Сверху сквозь окна пятого этажа доносится музыка – Бах.
– А знаете, о чем я думаю, – говорит Иван Миронович густым голосом, – я думаю вот о чем, Алексей Николаевич... – густые усы его шевелятся некоторое время, точно в них забралась мышь; затем он поднимает голову к белым, далеким барашкам, и лицо его печальное и строгое. – Какое несчастье случилось с нами, с русскими людьми, вот я о чем думаю. Возьмите к примеру – суждено двум людям встретиться на этом свете, чтобы полюбить. Вы, может быть, и усмехнетесь, а я верю: в последнем счете, только для любви, для одного вечного чувства и живет бедный человек в труде, в грехах и в муке, только для того, что одно на земле нетленно, безгрешно: для любви, для того часа, быть может, когда будни станут праздником, когда смертную плоть свою почувствуешь бессмертной. Так вот-с, что же может быть грустнее, как всю жизнь ожидать этой встречи и вот встретиться, наконец, с этой, с незнакомой, но всегда жданной возлюбленной, встретиться в злой час и возненавидеть ее, и разойтись врагами... Жить дальше незачем, и умереть нельзя: ведь не смерть же избавит меня от вечной муки...

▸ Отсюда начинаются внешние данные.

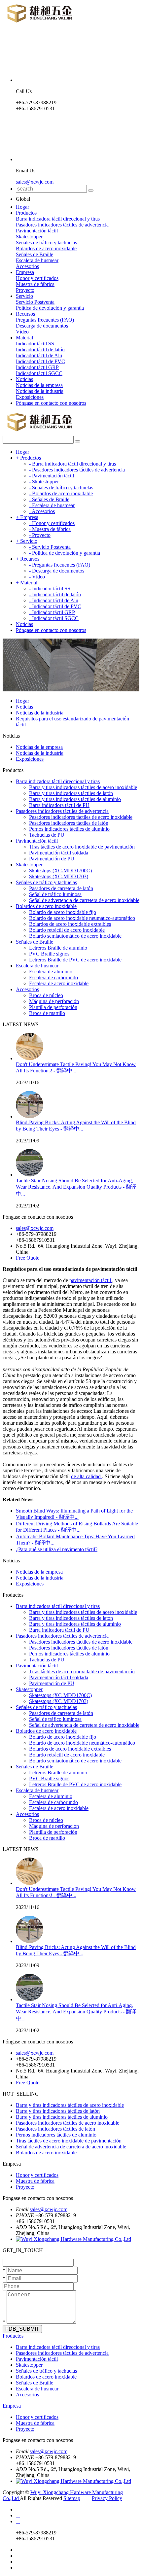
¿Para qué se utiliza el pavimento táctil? (56, 1549)
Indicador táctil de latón (40, 349)
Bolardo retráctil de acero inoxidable (67, 930)
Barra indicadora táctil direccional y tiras (58, 219)
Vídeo (22, 331)
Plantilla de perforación (53, 1007)
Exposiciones (30, 397)
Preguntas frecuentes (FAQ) (45, 320)
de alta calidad (86, 1476)
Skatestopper (29, 236)
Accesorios (27, 266)
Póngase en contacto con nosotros (51, 403)
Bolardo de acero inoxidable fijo (62, 912)
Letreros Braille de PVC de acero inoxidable (75, 959)
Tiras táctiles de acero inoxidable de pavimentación (82, 847)
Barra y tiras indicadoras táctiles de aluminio (75, 799)
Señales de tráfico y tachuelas (46, 242)
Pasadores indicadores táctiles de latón (68, 823)
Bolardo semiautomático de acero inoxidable (75, 936)
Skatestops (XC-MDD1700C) (60, 870)
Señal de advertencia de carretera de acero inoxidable (84, 900)
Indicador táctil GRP (37, 367)
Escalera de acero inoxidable (59, 983)
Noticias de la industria (39, 391)
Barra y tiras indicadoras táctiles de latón (71, 793)
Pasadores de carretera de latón (61, 888)
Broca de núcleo (46, 995)
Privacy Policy (107, 2498)
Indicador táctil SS (35, 343)
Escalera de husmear (37, 260)
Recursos (25, 314)
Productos (26, 213)
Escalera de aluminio (50, 971)
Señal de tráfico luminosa (55, 894)
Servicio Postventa (35, 302)
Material (24, 337)
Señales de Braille (34, 254)
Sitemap (71, 2498)
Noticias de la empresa (39, 385)
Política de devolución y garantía (50, 308)
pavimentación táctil (90, 1280)
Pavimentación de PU (51, 858)
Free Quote (27, 1258)
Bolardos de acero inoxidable (46, 248)
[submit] (90, 190)
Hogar (22, 207)
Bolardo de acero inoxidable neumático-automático (82, 918)
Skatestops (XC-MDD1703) (58, 876)
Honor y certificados (37, 278)
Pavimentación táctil (37, 230)
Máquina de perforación (54, 1001)
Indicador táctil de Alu (39, 355)
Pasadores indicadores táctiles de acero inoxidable (80, 817)
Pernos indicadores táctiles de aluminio (69, 829)
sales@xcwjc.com (34, 182)
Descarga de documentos (42, 326)
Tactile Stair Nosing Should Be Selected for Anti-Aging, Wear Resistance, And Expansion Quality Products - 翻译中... (76, 1187)
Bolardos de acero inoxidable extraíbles (70, 924)
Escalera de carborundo (53, 977)
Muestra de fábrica (35, 284)
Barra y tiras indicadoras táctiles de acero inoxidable (83, 787)
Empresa (25, 272)
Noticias (24, 379)
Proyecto (25, 290)
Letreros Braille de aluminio (58, 948)
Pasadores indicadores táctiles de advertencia (62, 224)
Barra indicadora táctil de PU (59, 805)
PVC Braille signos (49, 954)
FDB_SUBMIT (22, 2329)
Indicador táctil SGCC (39, 373)
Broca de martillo (47, 1013)
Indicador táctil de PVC (40, 361)
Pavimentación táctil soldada (58, 852)
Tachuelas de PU (46, 835)
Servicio (24, 296)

Иван Миронович опустил голову, остановился и поглядел мне в глаза:
– Мы, русские люди, много лет, думаю, не меньше трех поколений, жили у себя в России, как на постоялом дворе, не на родине, а на перепутье. Не мило нам было ни отечество, ни обычай родной, ни прошлое. Даже слово – родина – признавалось всеми подгнившим, с душком, отдавало не то охранным отделением, не то опричниной. Настоящий русский, сознающий себя человек должен быть мировым гражданином, отечество его земля, а Россия лишь случайное место рождения, говорили мы. И все русское казалось нам чумазым, варварским, хамским, родина наша – рабой, слишком горды и свободолюбивы мы были, чтобы любить рабу. Нет, не она наша возлюбленная, а какая-то будущая родина, та, которую мы выдумаем, дайте срок. И за границу-то ездили только затем, чтобы там хоть глазком посмотреть, а какова, мол, будет, примерно, наша Россия, если города в ней построить на немецкий манер, а дороги на французский, и если народ наш либо перевоспитать заново, а то, еще лучше, вместо него какой-нибудь другой посадить, скажем, голландский – вот была бы родина так родина, Россия всем странам страна.

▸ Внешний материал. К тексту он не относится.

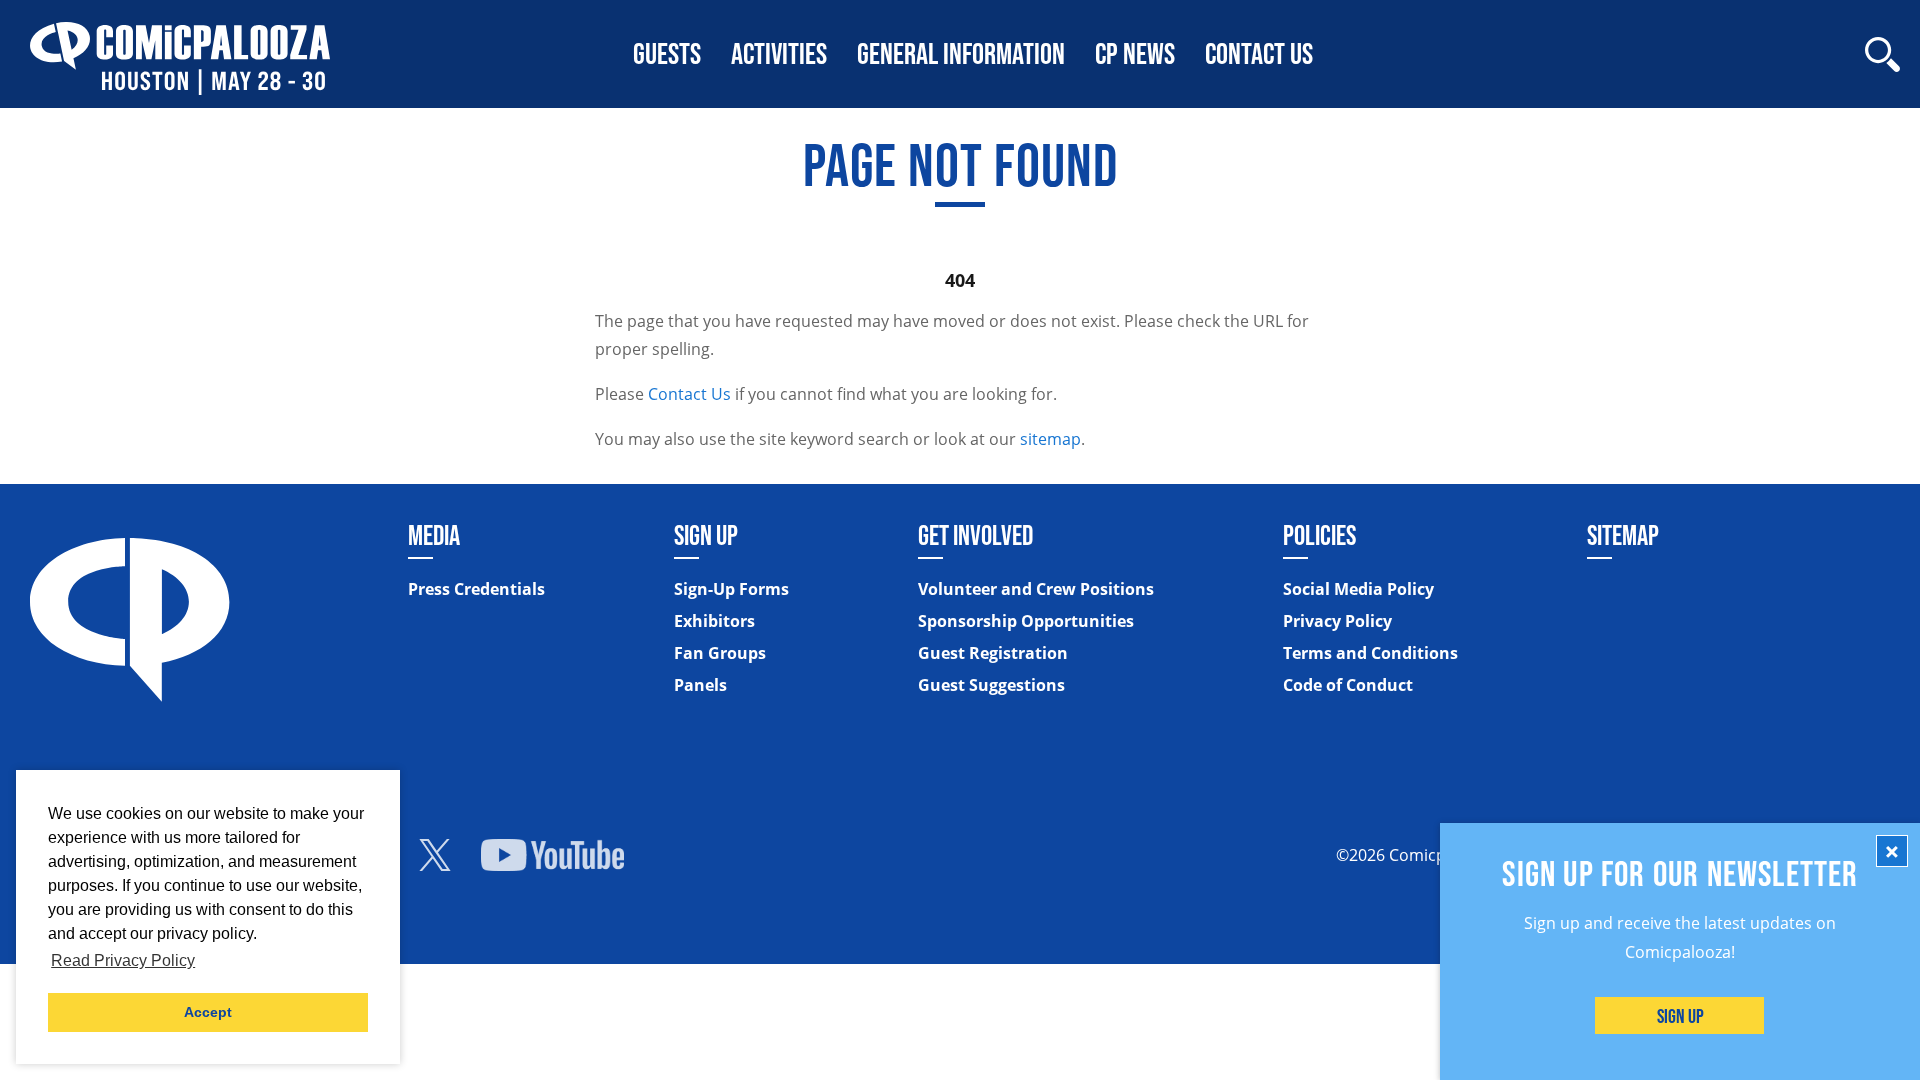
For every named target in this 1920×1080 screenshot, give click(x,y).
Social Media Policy (1358, 589)
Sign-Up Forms (731, 589)
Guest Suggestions (991, 685)
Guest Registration (993, 653)
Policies (1319, 535)
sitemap (1050, 439)
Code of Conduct (1348, 685)
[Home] (180, 53)
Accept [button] (208, 1012)
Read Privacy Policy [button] (123, 960)
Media (434, 535)
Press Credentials (476, 589)
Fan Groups (720, 653)
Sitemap (1623, 535)
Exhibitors (714, 621)
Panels (700, 685)
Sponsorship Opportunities (1026, 621)
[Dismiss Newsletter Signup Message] (1892, 851)
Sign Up (1680, 1016)
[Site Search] (1882, 54)
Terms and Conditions (1370, 653)
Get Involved (975, 535)
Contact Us (689, 394)
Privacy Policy (1337, 621)
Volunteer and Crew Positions (1036, 589)
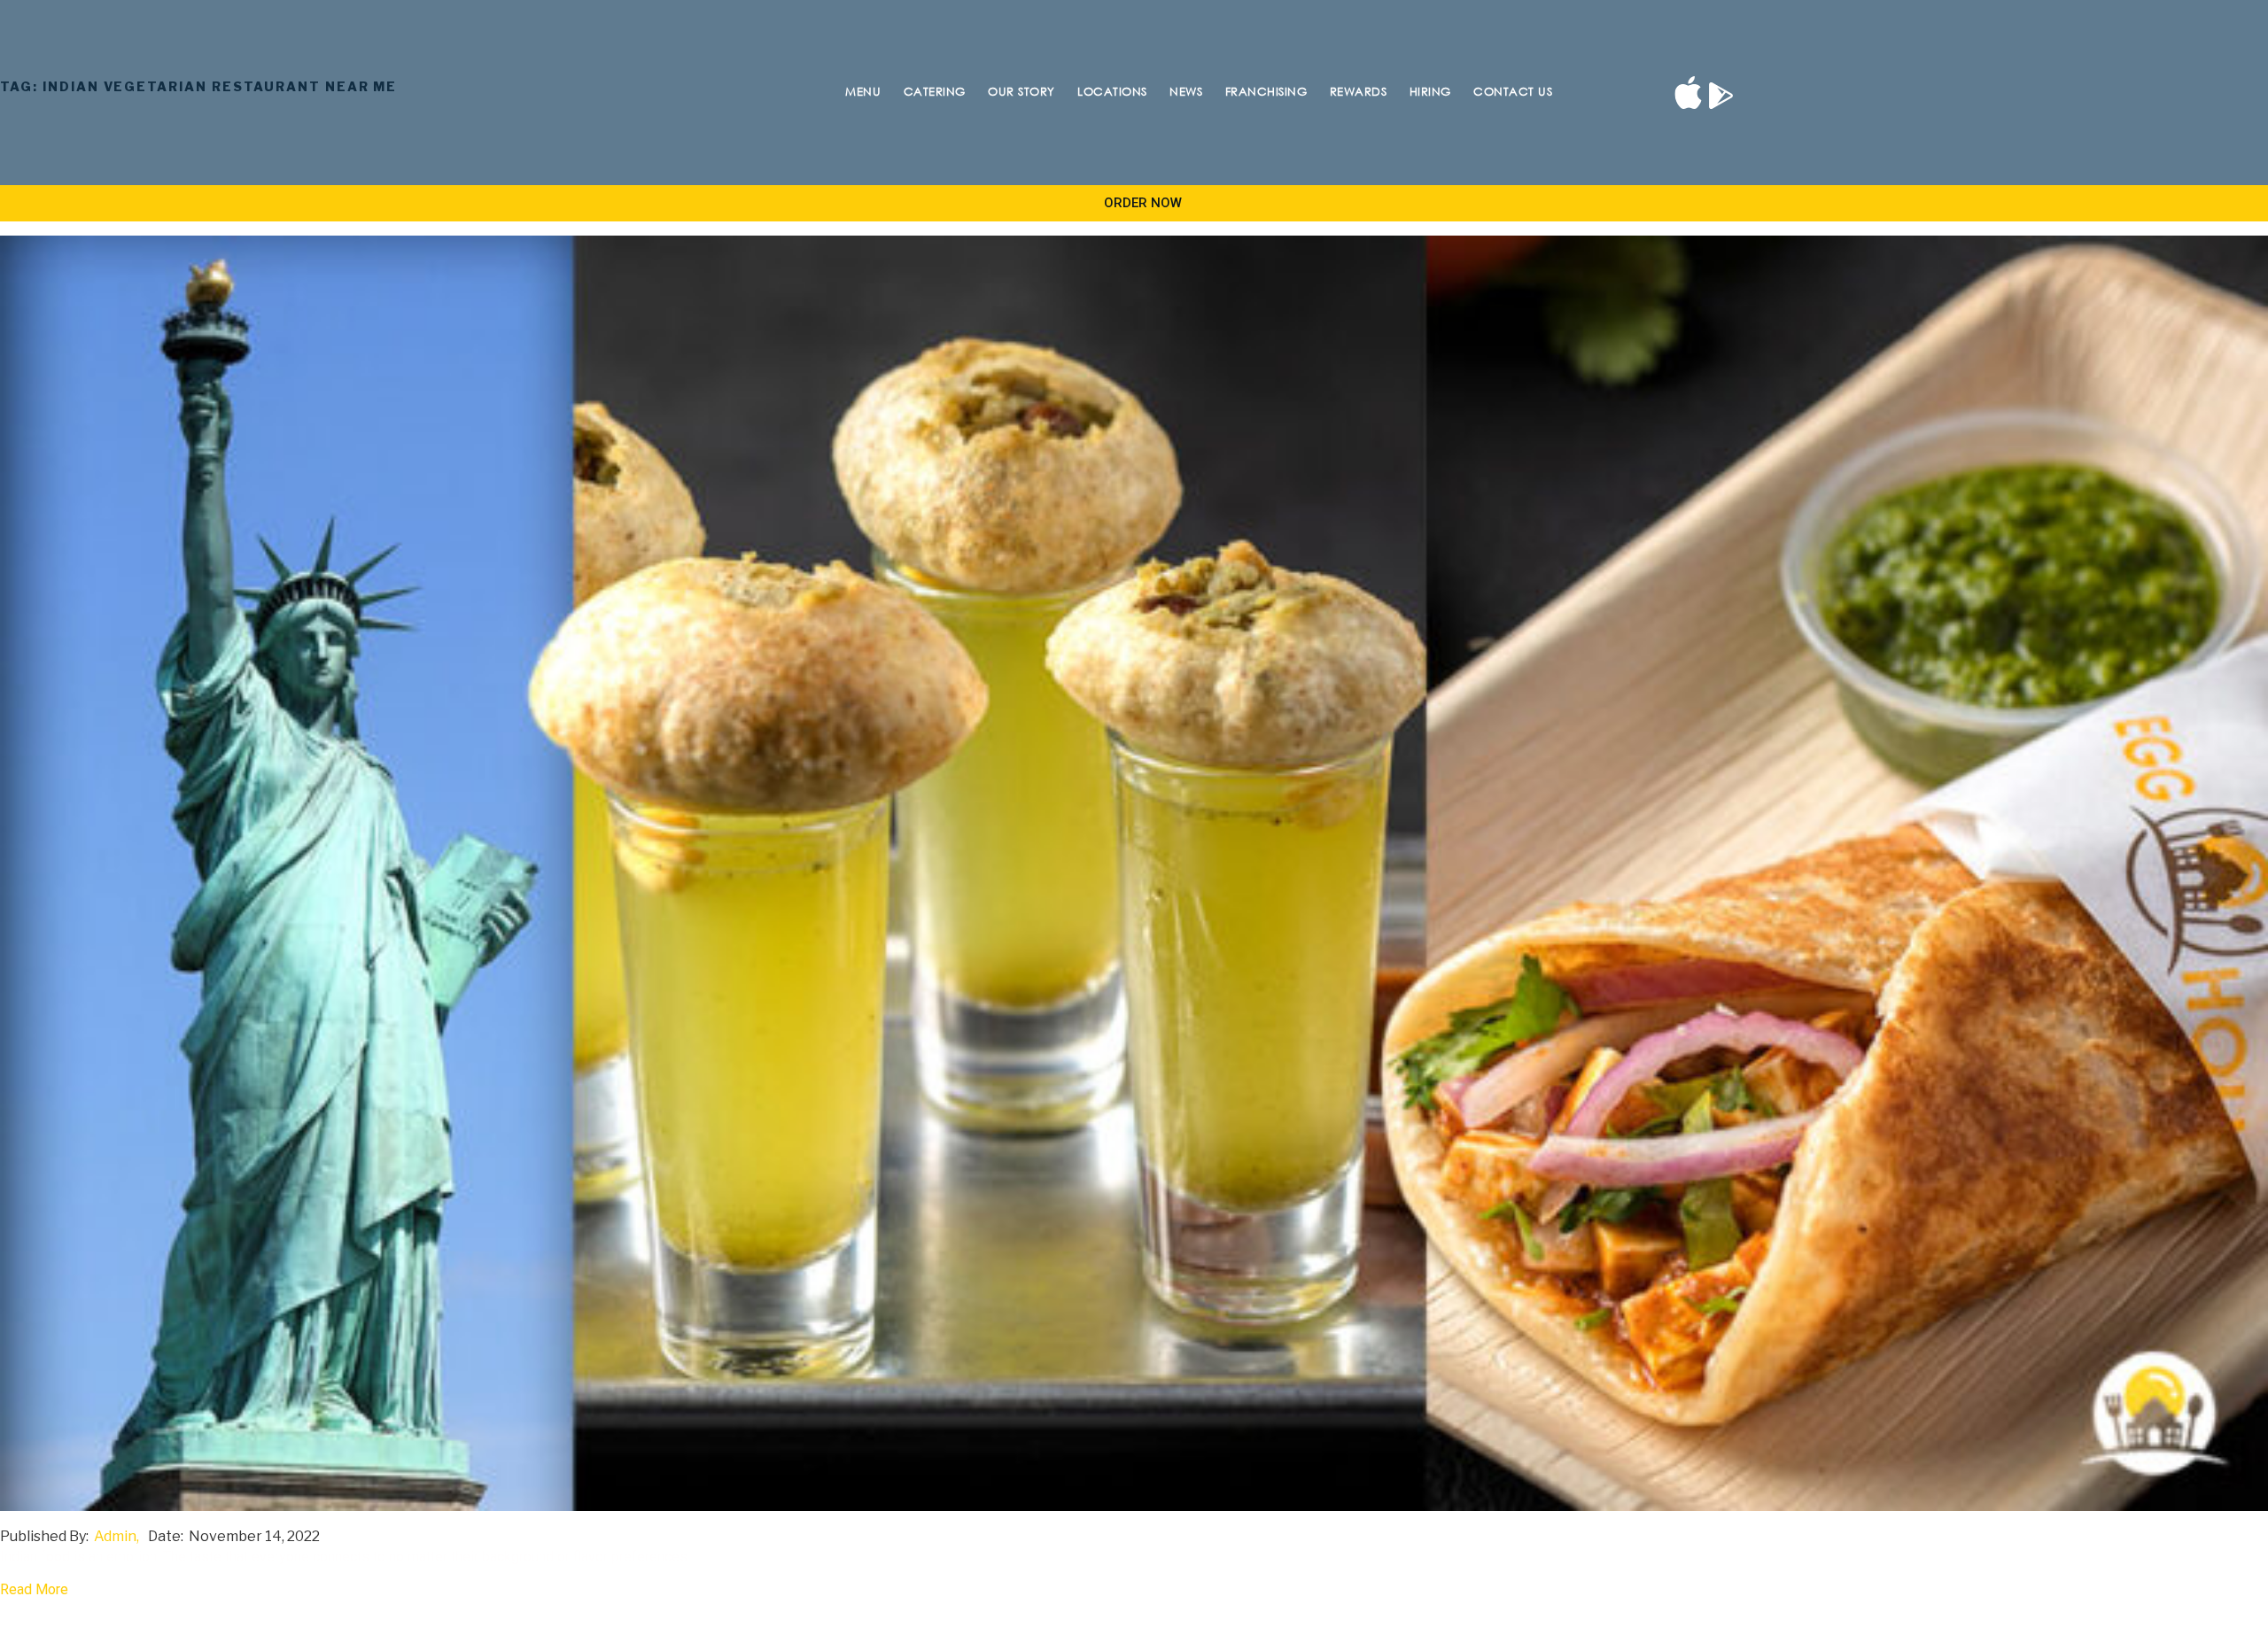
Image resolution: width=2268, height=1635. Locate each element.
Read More (34, 1589)
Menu (863, 91)
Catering (935, 91)
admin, (116, 1536)
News (1185, 91)
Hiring (1430, 91)
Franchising (1266, 91)
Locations (1112, 91)
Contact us (1512, 91)
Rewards (1358, 91)
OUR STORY (1021, 91)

Словом – каждый из нас хотел быть хоть маленьким, но непременно Петром Великим.
А в России, тем временем, шло свое тихое, заброшенное житьишко; звонили колоколенки; шли по дорогам бродящие ко святым и не ко святым местам; почесывался, кряхтел русский народ, покинутый всеми, затерянный в необъятных просторах земли. А когда приходили к нему господа, вроде меня, в очках, говорили о разных хороших заграничных вещах: о социализации, о муниципализации, о национализации – слушал народ, соглашался: «Как же, вестимо, вам лучше знать, вы наши отцы!» И просил на водку.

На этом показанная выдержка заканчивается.